Kulturschock in Olbia
Wir sind noch dabei die fantastischen Trails der letzten Tage zu reflektieren, als wir uns schon auf dem Rückweg nach Olbia befinden. Hier werden wir unsere zwei verbleibenden Tage verbringen. Dazu checken wir in einem Airbnb in Porto Rotondo ein. Das kleine aber feine Örtchen gehört zu den angesagten Plätzen der Costa Smeralda auf Sardinien. Die Schönen und Reichen verweilen hier gerne am Hafen oder auf ihrer Yacht auf dem Meer. Und wir mitten drin. Der erste Abend wirkt wie ein Kulturschock nach dem wilden Landesinneren. Gefallen finden wir schon an dem (zwar etwas überteuerten) Aperol Spritz im Hafen mit Blick auf die millionenschwere Yachten bei Sonnenuntergang, aber es ist schon faszinierend wie viele Seiten Sardinien hat.

Monte Pino
Am nächsten Morgen begeben wir uns erstmals allein, also ohne Local, auf Erkundungstour. Dieses Mal geht es zum Monte Pino, dem bekannten „Hausberg“ von Olbia. Hier soll es gute Trails geben und ausgestattet mit den passenden GPS-Daten machen wir uns auf den Weg. Die Strasse zum Monte Pino ist gesperrt und wir müssen uns erst einmal zurechtfinden. Nicht ganz einfach bei 35 Grad im Schatten. Aber letztlich finden wir die Trails und sind begeistert. Von alten Downhillstrecken bis hin zu flowigen Passagen im Wald hat der Berg einiges zu bieten. Insbesondere die Landschaft und der Ausblick sind einmalig.

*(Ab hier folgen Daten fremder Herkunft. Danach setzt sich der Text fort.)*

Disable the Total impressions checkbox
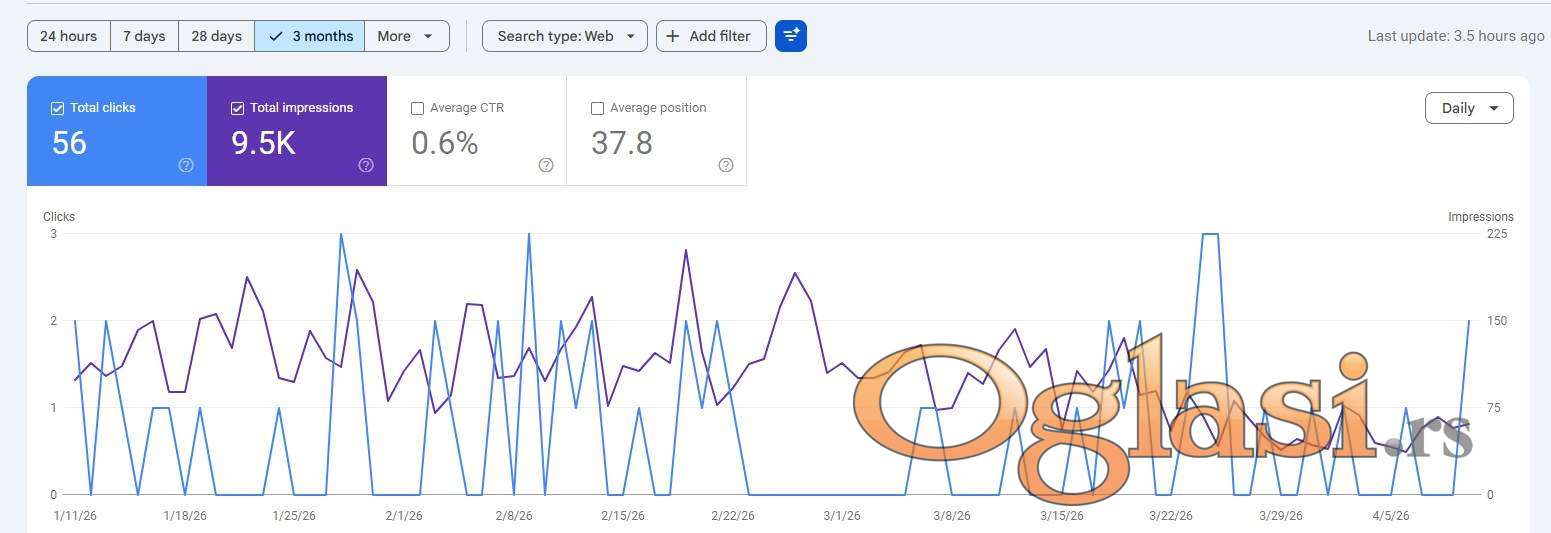Image resolution: width=1551 pixels, height=533 pixels. tap(238, 108)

Spektakuläre Felsformationen und Meerblick ist nur ein Beispiel von vielen, was die Kulisse samt Trails perfekt macht. Allerdings sind die Uphill-Passagen nicht ohne, vor allem bei den Temperaturen. Nach knapp 1000 Höhenmeter Uphill reicht es uns dann und wir können es kaum erwarten endlich ins Meer zu springen.


Fazit Biken auf Sardinien
Sardinien hat die schönsten Strände und eine grandiose Natur zu bieten. Das in Kombination mit der Trailvielfalt und der Bikeurlaub ist perfekt. Wir können wirklich sagen, dass Sardinien uns extrem positiv überrascht sind. Man muss dazu sagen, dass unsere Erwartungshaltung neutral war, nachdem wir im Vorfeld keine Informationen gefunden haben. Aber auf der anderen Seite hat es uns darin bestärkt, neue unentdeckte Gebiete zu besuchen und zu erkunden. Und wieder einmal hat uns gezeigt, dass die Locals die besten Ansprechpartner vor Ort sind und nichts lieber tun, als ihr Herzstück zu zeigen. Insbesondere auf Sardinien gibt es ganz viele tolle und liebenswerte Menschen, die sich mit viel Herzblut für ihre Leidenschaft einsetzen und andere daran teilhaben lassen möchten. Wir möchten allen Locals von Herzen für die tolle Zeit danken!

Weitere Informationen zu den Unterkünften findet ihr hier
Santa Maria Navarrese Albergo Santamaria
Hotel Taloro in Gavoi
Wir empfehlen euch mit Locals unterwegs zu sein, denn alleine schon die Logistik ist nicht zu unterschätzen. Es gibt keine Wegmarkierungen und die GPS-Daten sind nicht immer genau.